In this article, learn about these concepts:
- Character codes and code pages
- How character sets work with Windows clients
- Conversion code libraries
- Configuring Samba for internationalization
This article helps you prepare for Objective 312.6 in Topic 312 of the Linux Professional Institute's (LPI) Mixed Environment specialty exam (302). The objective has a weight of 1.
To get the most from the articles in this series, you should have an advanced knowledge of Linux and a working Linux system on which you can practice the commands covered in this article. In particular, this article assumes that you have a working knowledge of Linux command-line functions and at least a general understanding of the purpose of Samba as covered in Learn Linux, 302 (Mixed environments): Concepts. To perform the actions described in this article, you must have the Samba software installed. In addition, you should have the GNU Compiler Collection libraries installed along with network and Internet access.
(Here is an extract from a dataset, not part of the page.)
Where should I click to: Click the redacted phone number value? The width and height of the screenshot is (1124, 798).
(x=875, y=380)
A Windows client in the network will be helpful for testing non-English naming.
Understanding internationalization
If you're in a mixed environment, chances are your users prefer to work with files and directories in their own locale. A locale is simply a set of parameters that define a user's language, country, and any other preferences the user may use and view in the computing environment. When software is able to perform in a user's locale, it's commonly referred to as internationalization, or i18n.
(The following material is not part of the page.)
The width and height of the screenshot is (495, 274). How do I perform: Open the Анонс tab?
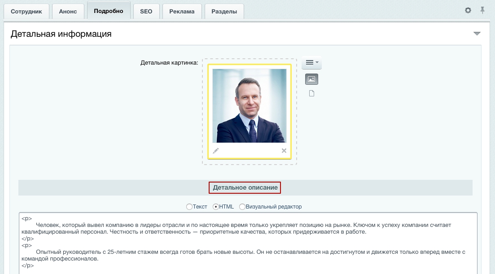[68, 12]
Say you're browsing directories on your computer using Nautilus in Linux or Windows Explorer in Windows and come across a directory named 01100001 01110000 01110000 01101100 01101001 01100011 01100001 01110100 01101001 01101111 01101110 01110011. Or perhaps the computer displays the directory as 97 112 112 108 105 99 97 116 105 111 110 115 or 61 70 70 6C 69 63 61 74 69 6F 6E 73. Unless you are into reading binary, decimal, or hexadecimal or have a translator on hand, you would never know that that directory is a shared directory by the name of applications. Your computer does understand numbers, however. In fact, numbers are all your computer understands.
Thankfully, you don't have to learn binary, hexadecimal, decimal, or any other numbering system just to use the computer, because translators display readable language characters. At the basis of this translation is the character code. A character code is the representation in numeric form of a particular character mapping from numeric to a particular character. Table 1 shows the American Standard Code for Information Interchange (ASCII) character codes for a given directory.
Table 1. ASCII character codes for a directory named "applications"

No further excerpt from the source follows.